Wednesday, October 7, 2015

Carol's Puff Balls [Profiteroles]




Growing up I spent Saturday mornings at Mrs. [Carol] Gates' house on Myrtle Ln, taking my piano lesson.  She was practically a second grandma to me, being only a decade younger than my own, and Mrs. Gates was an important part of my growing up.  Despite the difference in age, she seemed to "get" me as a teenager, and while we worked a lot on Mozart pieces, she was just as happy with me learning Beatles ones.  I recall at least one Saturday AM where we didn't even play a single note, after spending the whole 30 minutes talking.

Mrs. Gates passed away last year, and I still think so fondly of her.  I think it would tickle her to know that one of her recipes is now immortalized on the internet ... and it's a good one.

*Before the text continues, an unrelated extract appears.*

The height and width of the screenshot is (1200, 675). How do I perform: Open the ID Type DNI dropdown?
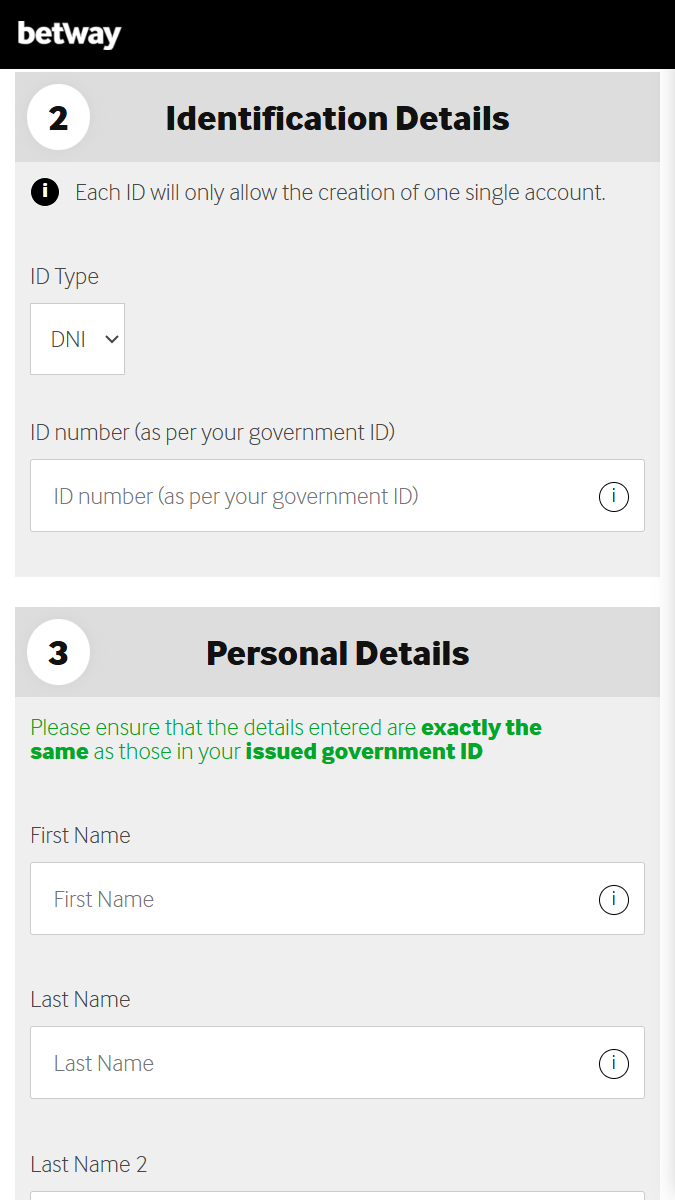click(77, 339)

This is written up for a savory use, but you could just as easily fill it with pastry cream, ice cream, caramel, or whatever floats your boat.  Some call these Profiteroles ... others simply Puff Balls.  Same great thing no matter how you dress it up or down.

Ingredients:
½ C. boiling water
¼ C. butter
½ C. flour  
2 eggs
tuna, chicken, or shrimp salad

Directions:
Put water in saucepan; add butter.  Stir until melted.  Add flour and stir mixture vigorously over low heat until it forms a ball in center of pan.  Remove from stove, let stand 5 minutes.  Add first egg, beat until smooth, then add the second.  Beat until satiny smooth.  Put dough on greased baking sheet in lumps the size of a walnut.  Bake at 425°F for 10 minutes, then at 325°F for 10 minutes.  Cool, then split shells in half.  Fill with chicken salad, tuna salad, etc.  Serve chilled or at room temperature.